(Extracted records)
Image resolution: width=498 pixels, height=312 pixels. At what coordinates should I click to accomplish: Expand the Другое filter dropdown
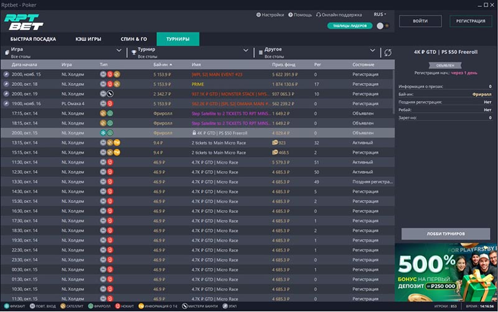point(373,50)
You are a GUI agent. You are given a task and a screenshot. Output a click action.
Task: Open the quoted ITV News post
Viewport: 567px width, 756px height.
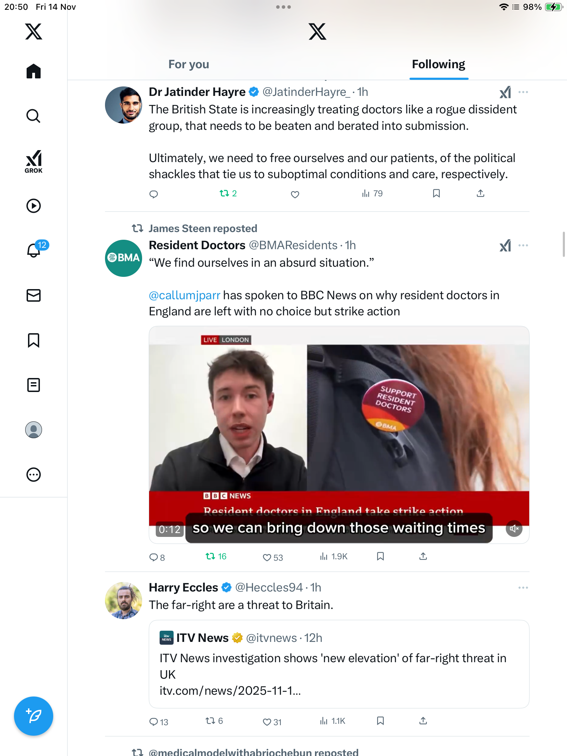(338, 664)
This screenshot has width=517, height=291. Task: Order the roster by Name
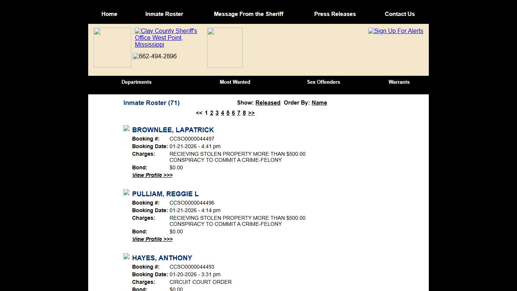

AIM OF THE TASK → Give again, word for word, only the lines from the line containing "Viewport: 567px width, 756px height." through the last line above, both included; leave the pictures out.

TASK SOLUTION →
Viewport: 567px width, 756px height.
(338, 664)
This screenshot has width=517, height=291. Task: Order the roster by Name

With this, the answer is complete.